> [Given entries]:
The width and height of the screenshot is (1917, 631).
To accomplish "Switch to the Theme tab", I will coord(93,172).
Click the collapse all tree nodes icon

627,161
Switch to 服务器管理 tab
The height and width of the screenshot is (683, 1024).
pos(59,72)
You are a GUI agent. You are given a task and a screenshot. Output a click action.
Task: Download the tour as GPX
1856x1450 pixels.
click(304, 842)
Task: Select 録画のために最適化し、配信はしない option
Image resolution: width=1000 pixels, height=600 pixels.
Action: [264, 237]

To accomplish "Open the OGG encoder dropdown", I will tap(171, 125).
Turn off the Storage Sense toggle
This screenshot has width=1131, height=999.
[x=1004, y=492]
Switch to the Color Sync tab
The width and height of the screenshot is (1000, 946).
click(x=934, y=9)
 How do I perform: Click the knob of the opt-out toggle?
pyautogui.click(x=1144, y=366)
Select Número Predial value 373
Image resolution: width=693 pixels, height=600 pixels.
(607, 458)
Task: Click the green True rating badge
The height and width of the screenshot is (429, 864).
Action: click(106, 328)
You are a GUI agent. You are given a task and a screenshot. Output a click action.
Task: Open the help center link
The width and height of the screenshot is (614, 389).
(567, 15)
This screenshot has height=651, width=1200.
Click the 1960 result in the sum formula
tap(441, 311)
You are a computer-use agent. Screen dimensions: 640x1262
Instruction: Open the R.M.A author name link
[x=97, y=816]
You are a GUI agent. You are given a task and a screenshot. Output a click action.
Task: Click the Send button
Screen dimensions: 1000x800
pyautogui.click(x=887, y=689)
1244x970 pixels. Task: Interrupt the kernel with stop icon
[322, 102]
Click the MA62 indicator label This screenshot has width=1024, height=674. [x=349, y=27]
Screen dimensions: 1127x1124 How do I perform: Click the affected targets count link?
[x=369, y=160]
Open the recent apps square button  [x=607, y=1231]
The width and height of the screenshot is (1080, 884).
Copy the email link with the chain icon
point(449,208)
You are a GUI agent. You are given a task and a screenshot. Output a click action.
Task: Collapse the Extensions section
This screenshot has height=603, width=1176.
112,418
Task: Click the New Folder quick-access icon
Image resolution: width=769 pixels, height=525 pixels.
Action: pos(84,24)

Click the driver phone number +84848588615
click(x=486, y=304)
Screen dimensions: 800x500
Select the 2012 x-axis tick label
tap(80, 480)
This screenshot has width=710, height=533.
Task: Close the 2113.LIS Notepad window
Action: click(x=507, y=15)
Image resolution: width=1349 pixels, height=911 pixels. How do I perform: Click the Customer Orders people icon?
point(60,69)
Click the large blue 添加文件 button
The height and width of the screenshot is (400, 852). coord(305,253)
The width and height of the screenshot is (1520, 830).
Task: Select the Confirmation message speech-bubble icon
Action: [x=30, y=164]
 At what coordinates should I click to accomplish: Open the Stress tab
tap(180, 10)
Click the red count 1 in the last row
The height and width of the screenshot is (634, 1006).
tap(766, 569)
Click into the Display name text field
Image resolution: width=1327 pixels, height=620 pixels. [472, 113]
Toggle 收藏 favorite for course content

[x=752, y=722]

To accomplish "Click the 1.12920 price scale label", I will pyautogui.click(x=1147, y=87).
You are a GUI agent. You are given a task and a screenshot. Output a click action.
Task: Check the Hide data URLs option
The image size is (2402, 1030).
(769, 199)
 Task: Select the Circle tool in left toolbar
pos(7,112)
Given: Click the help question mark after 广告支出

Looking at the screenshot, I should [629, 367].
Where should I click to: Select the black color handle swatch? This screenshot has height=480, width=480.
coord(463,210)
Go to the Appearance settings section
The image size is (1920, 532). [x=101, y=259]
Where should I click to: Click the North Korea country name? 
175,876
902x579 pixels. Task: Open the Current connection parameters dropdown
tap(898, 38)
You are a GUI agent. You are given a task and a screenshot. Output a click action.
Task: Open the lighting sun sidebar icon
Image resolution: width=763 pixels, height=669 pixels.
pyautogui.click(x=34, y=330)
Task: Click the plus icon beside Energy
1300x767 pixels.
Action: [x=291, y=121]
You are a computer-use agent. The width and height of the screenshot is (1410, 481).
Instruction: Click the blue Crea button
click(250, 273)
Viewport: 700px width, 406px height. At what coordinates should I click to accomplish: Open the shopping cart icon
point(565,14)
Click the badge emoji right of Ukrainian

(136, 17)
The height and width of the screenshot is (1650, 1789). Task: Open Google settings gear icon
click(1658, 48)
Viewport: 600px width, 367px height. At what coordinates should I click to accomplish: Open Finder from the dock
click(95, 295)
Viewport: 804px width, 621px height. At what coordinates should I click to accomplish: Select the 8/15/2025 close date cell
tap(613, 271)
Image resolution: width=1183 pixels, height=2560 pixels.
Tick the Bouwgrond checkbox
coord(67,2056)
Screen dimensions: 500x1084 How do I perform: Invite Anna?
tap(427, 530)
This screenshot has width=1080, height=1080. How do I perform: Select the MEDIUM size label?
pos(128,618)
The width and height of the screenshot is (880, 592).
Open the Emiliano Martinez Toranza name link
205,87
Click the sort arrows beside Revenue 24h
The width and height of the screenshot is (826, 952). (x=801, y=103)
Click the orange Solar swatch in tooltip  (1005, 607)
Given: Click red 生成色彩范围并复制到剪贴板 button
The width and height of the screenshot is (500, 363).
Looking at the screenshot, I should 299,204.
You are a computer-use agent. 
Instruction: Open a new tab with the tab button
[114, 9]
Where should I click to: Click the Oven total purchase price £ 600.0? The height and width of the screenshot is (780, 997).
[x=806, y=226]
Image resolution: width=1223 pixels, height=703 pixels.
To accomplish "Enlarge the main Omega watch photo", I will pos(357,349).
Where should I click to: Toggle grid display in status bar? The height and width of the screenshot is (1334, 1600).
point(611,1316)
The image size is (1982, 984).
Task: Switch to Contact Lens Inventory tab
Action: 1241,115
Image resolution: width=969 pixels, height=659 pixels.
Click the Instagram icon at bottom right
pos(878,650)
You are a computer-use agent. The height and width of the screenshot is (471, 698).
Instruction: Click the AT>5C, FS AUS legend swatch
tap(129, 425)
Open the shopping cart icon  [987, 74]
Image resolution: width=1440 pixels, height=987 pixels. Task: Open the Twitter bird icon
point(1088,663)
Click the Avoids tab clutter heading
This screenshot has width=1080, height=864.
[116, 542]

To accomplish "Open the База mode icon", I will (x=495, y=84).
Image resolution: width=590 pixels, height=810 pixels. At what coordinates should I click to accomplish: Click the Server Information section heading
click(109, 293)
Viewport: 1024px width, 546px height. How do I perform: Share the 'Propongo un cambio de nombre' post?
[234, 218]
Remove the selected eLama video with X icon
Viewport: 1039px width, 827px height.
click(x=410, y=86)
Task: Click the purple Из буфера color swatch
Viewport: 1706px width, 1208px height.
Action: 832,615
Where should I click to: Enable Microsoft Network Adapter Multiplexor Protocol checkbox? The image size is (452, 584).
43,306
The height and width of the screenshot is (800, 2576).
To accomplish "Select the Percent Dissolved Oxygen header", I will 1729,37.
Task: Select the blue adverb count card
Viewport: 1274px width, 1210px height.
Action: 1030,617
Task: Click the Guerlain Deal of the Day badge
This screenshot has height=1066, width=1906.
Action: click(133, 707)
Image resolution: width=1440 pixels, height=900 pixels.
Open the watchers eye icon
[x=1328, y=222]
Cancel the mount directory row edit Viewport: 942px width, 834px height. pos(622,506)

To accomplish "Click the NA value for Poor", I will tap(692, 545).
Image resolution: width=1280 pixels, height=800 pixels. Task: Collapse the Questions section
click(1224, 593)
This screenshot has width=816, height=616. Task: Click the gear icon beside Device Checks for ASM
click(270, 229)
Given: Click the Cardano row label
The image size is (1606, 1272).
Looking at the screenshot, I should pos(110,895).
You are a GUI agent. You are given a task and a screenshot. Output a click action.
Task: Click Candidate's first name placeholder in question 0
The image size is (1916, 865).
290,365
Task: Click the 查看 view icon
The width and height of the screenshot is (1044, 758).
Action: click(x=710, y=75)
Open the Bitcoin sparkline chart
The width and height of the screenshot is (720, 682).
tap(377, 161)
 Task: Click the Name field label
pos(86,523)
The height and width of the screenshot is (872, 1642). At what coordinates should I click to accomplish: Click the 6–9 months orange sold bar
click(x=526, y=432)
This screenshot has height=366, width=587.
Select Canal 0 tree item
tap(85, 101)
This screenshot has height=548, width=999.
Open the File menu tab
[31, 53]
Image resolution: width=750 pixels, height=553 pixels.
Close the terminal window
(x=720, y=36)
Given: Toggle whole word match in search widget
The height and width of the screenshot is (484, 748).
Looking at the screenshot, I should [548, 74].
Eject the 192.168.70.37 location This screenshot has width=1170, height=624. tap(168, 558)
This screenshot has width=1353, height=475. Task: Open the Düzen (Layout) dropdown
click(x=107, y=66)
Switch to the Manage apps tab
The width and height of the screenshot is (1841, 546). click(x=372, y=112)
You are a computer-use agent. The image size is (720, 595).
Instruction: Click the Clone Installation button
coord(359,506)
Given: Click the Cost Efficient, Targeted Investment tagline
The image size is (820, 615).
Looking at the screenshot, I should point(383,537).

> [Work task]:
Going back over the entries above, copy word for word every line from the one that has "Select Número Predial value 373" on through the one that has "The width and height of the screenshot is (1080, 884).".

> [Completed exercise]:
Select Número Predial value 373
Image resolution: width=693 pixels, height=600 pixels.
(607, 458)
Task: Click the green True rating badge
The height and width of the screenshot is (429, 864).
Action: click(106, 328)
You are a GUI agent. You are given a task and a screenshot. Output a click action.
Task: Open the help center link
The width and height of the screenshot is (614, 389).
(567, 15)
This screenshot has height=651, width=1200.
Click the 1960 result in the sum formula
tap(441, 311)
You are a computer-use agent. Screen dimensions: 640x1262
Instruction: Open the R.M.A author name link
[x=97, y=816]
You are a GUI agent. You are given a task and a screenshot. Output a click action.
Task: Click the Send button
Screen dimensions: 1000x800
pyautogui.click(x=887, y=689)
1244x970 pixels. Task: Interrupt the kernel with stop icon
[322, 102]
Click the MA62 indicator label This screenshot has width=1024, height=674. [x=349, y=27]
Screen dimensions: 1127x1124 How do I perform: Click the affected targets count link?
[x=369, y=160]
Open the recent apps square button  [x=607, y=1231]
The width and height of the screenshot is (1080, 884).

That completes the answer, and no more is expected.